OAID / Tengine

Tengine is a lite, high performance, modular inference engine for embedded device
Apache License 2.0
4.65k stars 998 forks source link

problem with ResizeNearestNeighbor in tensorflow #264

Open wangg opened 4 years ago

wangg commented 4 years ago

Tensorflow Version: 1.13.2 convert tool: compiled from the master branch of this repo

Observation: It seems that when the input batch size is specified, the conversion of ResizeNearestNeighbor only works if it's followed by a conv layer. Is this an expected behavior?

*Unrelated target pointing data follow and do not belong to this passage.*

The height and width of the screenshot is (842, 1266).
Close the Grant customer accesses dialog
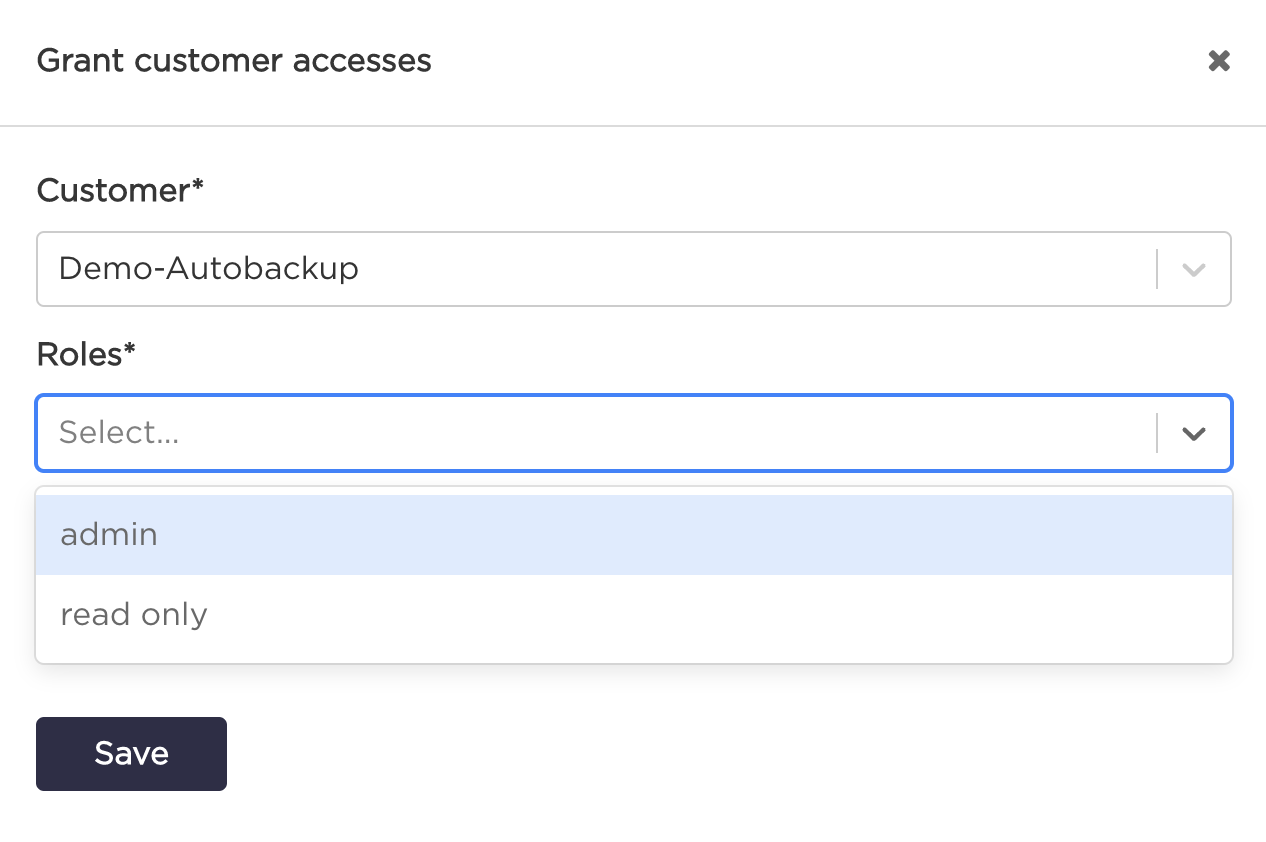1218,61
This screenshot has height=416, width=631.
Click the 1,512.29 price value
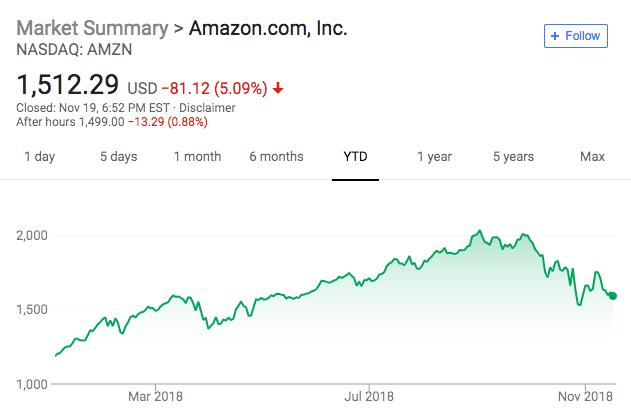(x=68, y=85)
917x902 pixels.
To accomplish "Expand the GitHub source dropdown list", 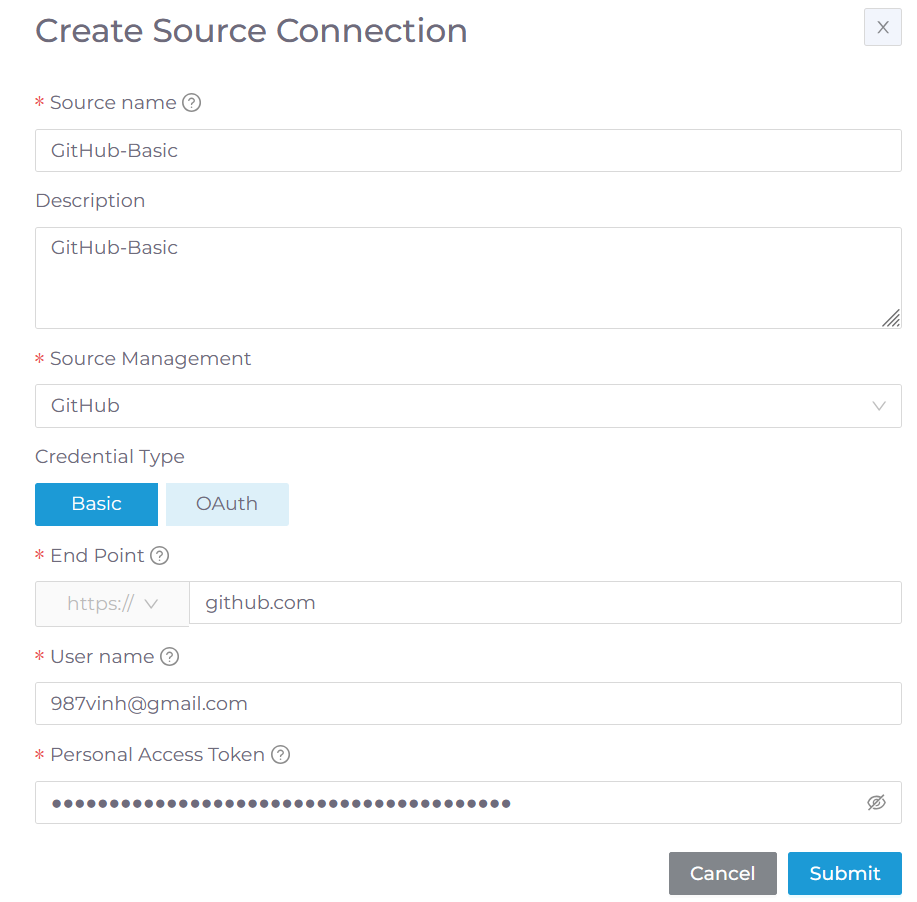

Update: When batch size is specified, the model can be converted when the resize layer is followed by a conv layer, but Tengine raises an error when running the tmfile model: Tengine/core/lib/graph_executor.cpp:357 infer shape failed on node: conv2d_1/Conv2D due to input: conv2d_1/bias size is zero

This model can be converted to tmfile sucessfully:

inputs = keras.Input(shape=(8, 8, 16), batch_size=1)
x = keras.layers.Conv2D(16, 3, strides=2, padding='same')(inputs)
x = keras.layers.UpSampling2D()(x)
x = keras.layers.Conv2D(16, 1, strides=1, padding='same')(x)
x = keras.layers.Add()([inputs, x])
model = keras.Model(inputs=inputs, outputs=x)

This model can also be converted to tmfile sucessfully:

inputs = keras.Input(shape=(8, 8, 16), batch_size=None)
x = keras.layers.Conv2D(16, 3, strides=2, padding='same')(inputs)
x = keras.layers.UpSampling2D()(x)
x = keras.layers.Add()([inputs, x])
model = keras.Model(inputs=inputs, outputs=x)

However, removing the conv layer after resizing and making the batch size a specific number will raise an error:

inputs = keras.Input(shape=(8, 8, 16), batch_size=1)
x = keras.layers.Conv2D(16, 3, strides=2, padding='same')(inputs)
x = keras.layers.UpSampling2D()(x)
x = keras.layers.Add()([inputs, x])
model = keras.Model(inputs=inputs, outputs=x)

error message: error on load node: add/add op: Add Create graph failed errno: 0

Alicture commented 4 years ago

@wangg Can you share your model with us? It's seems like a bug.

wangg commented 4 years ago

@Alicture This repo has everything to reproduce the problem. model1.py, model2.py, model3.py generate the tensorflow models I mentioned above. convert.sh shows how I call the Python scripts to generate tf models, then apply the convert tool. Both model1 and model2 can be converted sucessfully, but model3 raises an error.

https://github.com/wangg/bug_report

wangg commented 4 years ago

@Alicture

I tried to run the converted model1 and model2.

Model 1 can be converted to tmfile, but Tengine raises an error when running the model:

Tengine/core/lib/graph_executor.cpp:357 infer shape failed on node: conv2d_1/Conv2D due to input: conv2d_1/bias size is zero

It seems that specified batch size + resize somehow caused a problem.

Model 2 can be run successfully.

wangg commented 4 years ago

According to netron's visualization, when batch size is specified, the resize layer suddenly disappears after converted to tmfile.

Model1 (raises runtime error): model1 tmfile

Model2 (runs as expected): model2 tmfile